Trump also announced a nationwide public awareness campaign, as well as increased research and development through public-private partnerships between the federal National Institutes of Health and pharmaceutical companies. He announced a new website, Crisisnextdoor.gov, where people can share their stories about addiction. The hope is that horror stories will scare people away from behavior that could lead to addiction. The Trump administration aims to see the number of filled opioid prescriptions cut by one-third within three years.

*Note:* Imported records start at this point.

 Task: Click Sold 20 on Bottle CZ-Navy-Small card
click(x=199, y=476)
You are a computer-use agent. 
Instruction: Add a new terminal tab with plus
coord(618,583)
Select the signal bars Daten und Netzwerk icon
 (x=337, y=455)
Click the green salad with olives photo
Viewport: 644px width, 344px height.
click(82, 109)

A third part of the plan addresses improving access to treatment and recovery programs that have proven effective. Many health professionals, relatives of those who have died of overdoses and people who have experienced addiction to opioids have been pushing for treatment to be a key component of any campaign to fight the epidemic. "Failure is not an option," the president said. "Addiction is not our future. We will liberate our country from this crisis."...

Meanwhile, Congress plans to weigh a range of bills targeted at curbing the epidemic. The bills cover everything from improving access to treatment to intercepting shipments of illicit opioids en route to the United States. "Our recommendations will be urgent and bipartisan, and they will come very quickly," said Sen. Lamar Alexander, R-Tenn., chairman of the Senate Health, Education, Labor and Pensions Committee, according to published reports.

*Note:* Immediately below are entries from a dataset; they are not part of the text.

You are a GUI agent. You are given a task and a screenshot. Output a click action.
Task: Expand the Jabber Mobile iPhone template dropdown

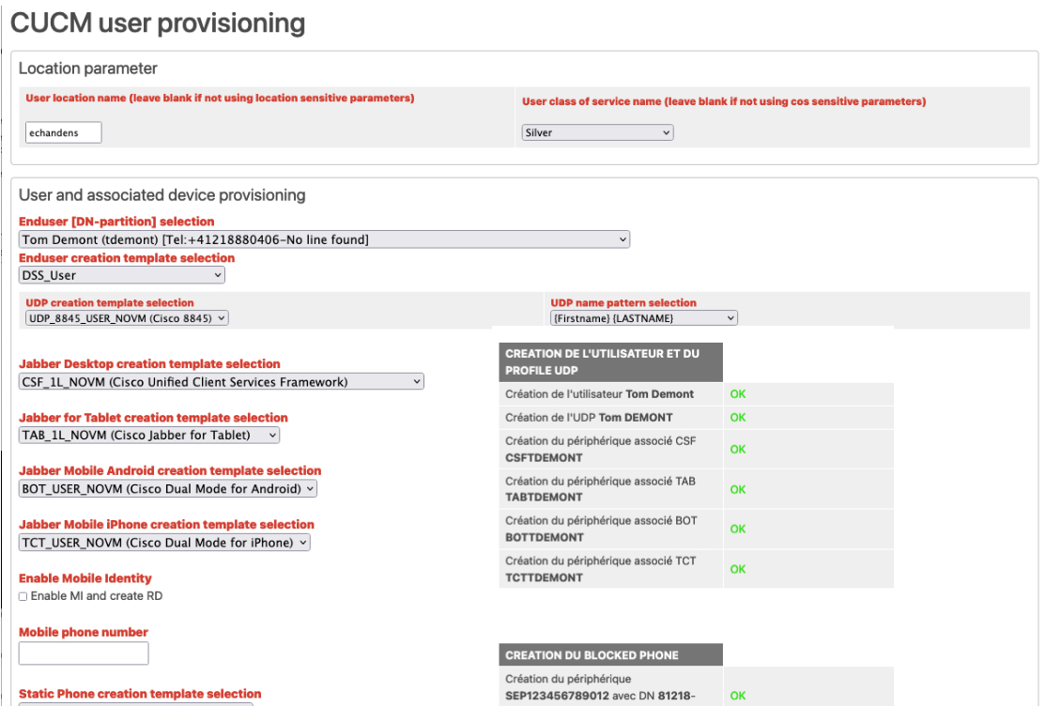click(164, 543)
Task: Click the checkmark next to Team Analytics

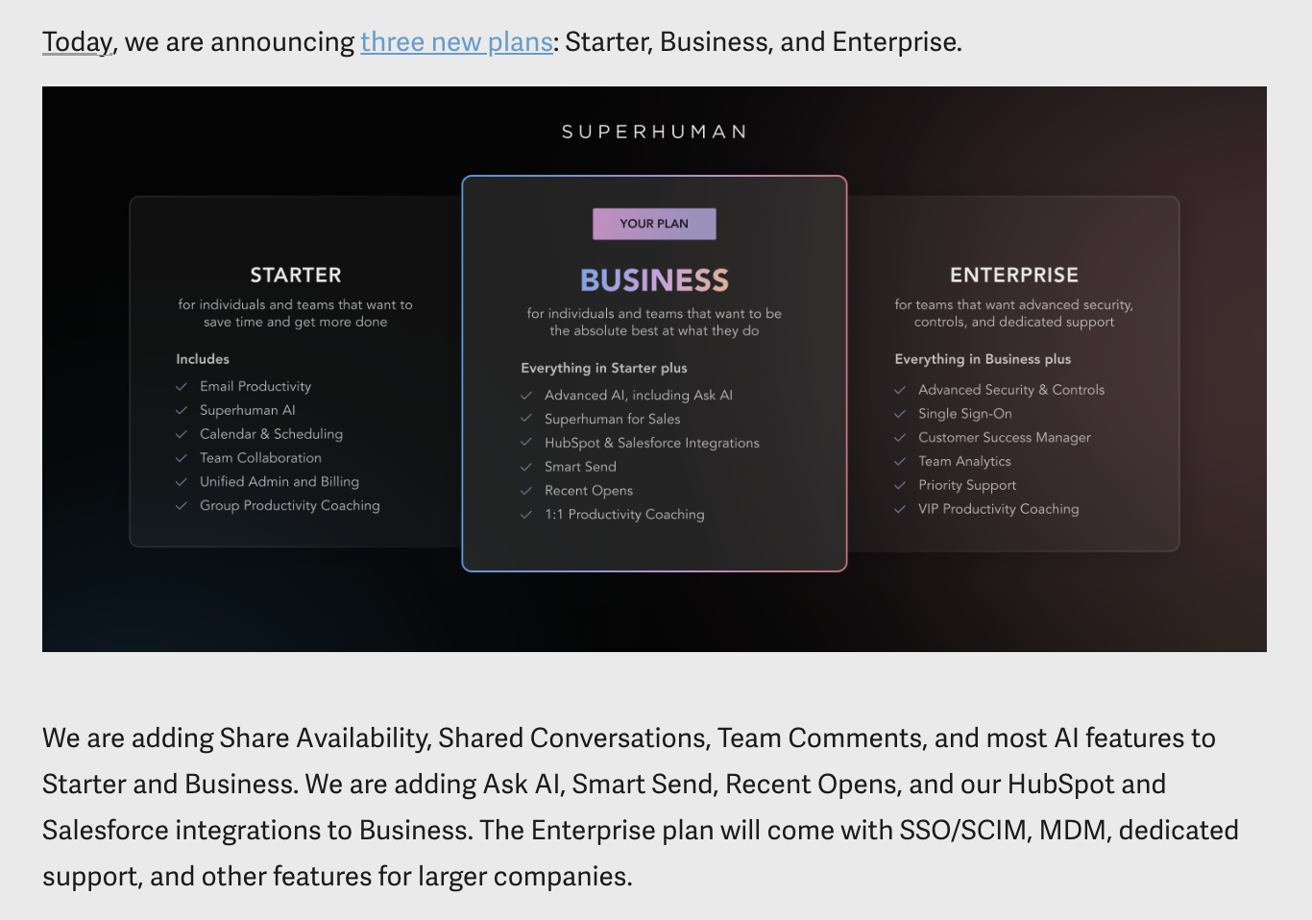Action: coord(900,462)
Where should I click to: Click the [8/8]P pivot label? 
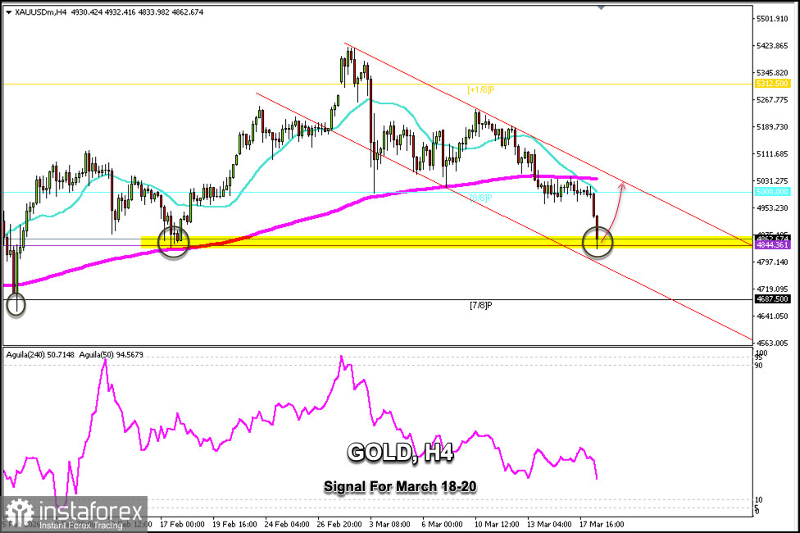[480, 197]
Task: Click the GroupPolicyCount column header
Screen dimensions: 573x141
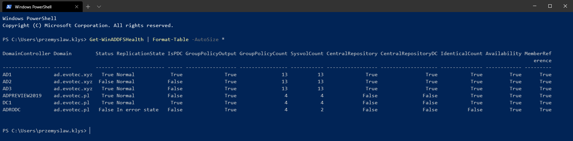Action: click(263, 53)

Interestingly, though the media (and Prez Trump himself in his spoken remarks) are making much of the death penalty and other tough-on-crime pieces of the plan, this official White House accounting of the plans, described as "President Donald J. Trump’s Initiative to Stop Opioid Abuse and Reduce Drug Supply and Demand," gives significantly more attention to public health elements and actions.

Prior related posts:

March 19, 2018 at 04:34 PM | Permalink


Need to take a look at the thread a few days ago, add up the cost of the sentence, supervised release, if life, all of the appeals that David B loves to snag lawyers with.

Then say, is this worth the cost? Then when the feds postbthe sentence in the paper, include the cost the names of Ausa and Judge.

Posted by: MidWestGuy | Mar 19, 2018 6:05:25 PM

its not the drug dealers, its the pharmacutical companies, peddaling the crap all over America.

Posted by: MidWestGuy | Mar 19, 2018 6:06:36 PM

The Supreme Court will not allow death for drug dealing, as Joe analyzed correctly.

One potential benefit of the opioid crisis may the impeachment of Justices of the Supreme Court who get in the way of what Trump wants. To deter.

Posted by: David Behar | Mar 19, 2018 7:20:31 PM

Midwest. Krasner calculated that it costs $42000 to imprison a guy in Philly for a year. That comes out to $24 cost to prevent each of 200 crimes a year.

Find a better bargain, a better return on investment, for any human activity, legal or criminal.

Posted by: David Behar | Mar 19, 2018 7:24:00 PM

David, you conveniently omitted the millions for appeals that go with the death penalty.

Recalc time.

Posted by: MidWestGuy | Mar 20, 2018 5:53:18 PM

Midwest. What are you implying? The lawyers of Trump persuaded him to produce the lawyer rent? And these dealers have $millions to spend on appeals. One major factor across studies is that privately paying defendants almost never get the death penalty.